From the initial incandescent lamps to the current energy-saving fluorescent lamps and LED lamps, flowering lamps have undergone continuous development and upgrading. Plant tissue culture technology occupies a pivotal position in the field of modern biotechnology. In this process, the choice of light source is crucial, which directly affects the growth, differentiation and final culture effect of plant cells. In traditional plant tissue culture practices, white fluorescent lamps are often used because of their high popularity. However, this light source has obvious limitations - the light efficiency is relatively low, and a lot of heat is generated during long-term work, which not only consumes more energy, but also may have adverse effects on the culture environment, such as excessive temperature causing the culture medium to dry out or affecting the balance of plant growth hormones.
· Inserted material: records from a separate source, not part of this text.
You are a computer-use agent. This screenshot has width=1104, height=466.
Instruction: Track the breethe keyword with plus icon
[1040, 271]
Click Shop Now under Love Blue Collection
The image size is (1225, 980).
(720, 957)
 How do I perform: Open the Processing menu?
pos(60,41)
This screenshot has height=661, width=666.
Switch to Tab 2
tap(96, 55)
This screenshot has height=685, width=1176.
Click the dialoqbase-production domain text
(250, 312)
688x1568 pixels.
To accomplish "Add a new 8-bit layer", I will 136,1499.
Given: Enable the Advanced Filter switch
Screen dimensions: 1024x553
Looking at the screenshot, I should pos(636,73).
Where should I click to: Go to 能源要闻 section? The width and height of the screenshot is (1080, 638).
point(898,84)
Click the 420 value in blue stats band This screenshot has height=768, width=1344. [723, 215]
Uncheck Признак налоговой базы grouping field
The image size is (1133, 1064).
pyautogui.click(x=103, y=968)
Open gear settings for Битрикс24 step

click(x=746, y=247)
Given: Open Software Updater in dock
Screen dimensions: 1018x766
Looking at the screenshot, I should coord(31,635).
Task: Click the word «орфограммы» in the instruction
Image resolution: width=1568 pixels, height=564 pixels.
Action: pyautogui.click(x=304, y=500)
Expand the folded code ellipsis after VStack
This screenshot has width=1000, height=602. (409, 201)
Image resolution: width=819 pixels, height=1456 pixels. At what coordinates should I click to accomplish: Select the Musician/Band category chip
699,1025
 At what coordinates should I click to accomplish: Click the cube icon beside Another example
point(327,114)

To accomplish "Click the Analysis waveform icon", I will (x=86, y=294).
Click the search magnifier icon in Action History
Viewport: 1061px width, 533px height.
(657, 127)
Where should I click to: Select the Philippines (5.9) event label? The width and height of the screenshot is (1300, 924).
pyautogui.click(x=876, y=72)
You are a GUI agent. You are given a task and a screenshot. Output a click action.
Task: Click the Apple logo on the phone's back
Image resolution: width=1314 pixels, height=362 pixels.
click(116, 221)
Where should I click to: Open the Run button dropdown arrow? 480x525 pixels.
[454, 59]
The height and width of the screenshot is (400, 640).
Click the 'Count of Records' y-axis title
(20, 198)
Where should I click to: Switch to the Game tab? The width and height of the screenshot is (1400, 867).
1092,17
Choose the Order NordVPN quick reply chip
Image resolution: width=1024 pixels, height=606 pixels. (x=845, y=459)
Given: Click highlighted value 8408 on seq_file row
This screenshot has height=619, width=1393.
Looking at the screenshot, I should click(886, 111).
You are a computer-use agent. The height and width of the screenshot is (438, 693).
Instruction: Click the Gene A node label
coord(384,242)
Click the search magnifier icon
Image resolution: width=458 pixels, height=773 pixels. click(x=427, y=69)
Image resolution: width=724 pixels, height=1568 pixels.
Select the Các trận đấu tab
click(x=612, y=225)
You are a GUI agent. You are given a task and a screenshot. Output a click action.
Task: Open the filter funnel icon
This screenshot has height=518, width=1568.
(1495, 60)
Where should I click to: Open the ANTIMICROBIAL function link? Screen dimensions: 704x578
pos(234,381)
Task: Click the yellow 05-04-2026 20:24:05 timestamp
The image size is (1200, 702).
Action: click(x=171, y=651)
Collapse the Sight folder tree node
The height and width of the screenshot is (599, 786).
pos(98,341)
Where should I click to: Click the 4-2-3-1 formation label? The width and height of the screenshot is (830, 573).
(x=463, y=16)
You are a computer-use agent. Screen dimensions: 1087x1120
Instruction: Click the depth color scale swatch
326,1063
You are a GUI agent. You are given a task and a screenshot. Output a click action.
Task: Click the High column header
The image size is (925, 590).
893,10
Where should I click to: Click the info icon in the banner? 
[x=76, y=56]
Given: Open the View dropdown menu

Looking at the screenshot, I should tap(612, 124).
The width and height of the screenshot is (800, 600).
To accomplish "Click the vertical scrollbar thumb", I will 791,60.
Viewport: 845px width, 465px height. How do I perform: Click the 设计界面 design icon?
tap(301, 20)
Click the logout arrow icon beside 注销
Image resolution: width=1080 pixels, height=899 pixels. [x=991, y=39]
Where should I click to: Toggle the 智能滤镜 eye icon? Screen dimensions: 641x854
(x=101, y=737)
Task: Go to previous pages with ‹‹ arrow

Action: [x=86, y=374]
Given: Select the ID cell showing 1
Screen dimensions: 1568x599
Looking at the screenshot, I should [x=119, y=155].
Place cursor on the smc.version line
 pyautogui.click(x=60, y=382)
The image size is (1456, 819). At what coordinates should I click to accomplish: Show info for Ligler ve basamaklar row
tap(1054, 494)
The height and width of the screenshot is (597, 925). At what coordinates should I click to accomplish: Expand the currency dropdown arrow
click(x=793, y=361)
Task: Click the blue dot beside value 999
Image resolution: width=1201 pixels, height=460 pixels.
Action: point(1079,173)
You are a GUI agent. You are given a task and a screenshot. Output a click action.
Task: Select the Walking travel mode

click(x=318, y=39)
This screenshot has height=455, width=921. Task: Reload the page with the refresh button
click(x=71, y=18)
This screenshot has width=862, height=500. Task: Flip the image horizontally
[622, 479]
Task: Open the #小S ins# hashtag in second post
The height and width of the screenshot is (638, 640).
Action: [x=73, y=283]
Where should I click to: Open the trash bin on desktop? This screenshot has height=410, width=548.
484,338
In contrast, the rise of LED technology has brought revolutionary changes to plant tissue culture. LED light sources stand out for their low power consumption, significantly reducing energy costs while reducing heat generation, providing convenient conditions for maintaining a constant temperature and humidity environment in the incubator. In addition, the long life of LED light sources means less maintenance requirements and longer service cycles, further improving cultivation efficiency and economic benefits. Most importantly, white light LED tubes can simulate natural lighting conditions, promote plant photosynthesis, and accelerate the growth process by precisely controlling the spectral composition. They are especially suitable for efficient, controllable, and space-limited cultivation scenarios that require fine light management. For this reason, white light LED tubes are gradually replacing traditional white fluorescent lamps and becoming the new favorite in the field of modern plant tissue culture.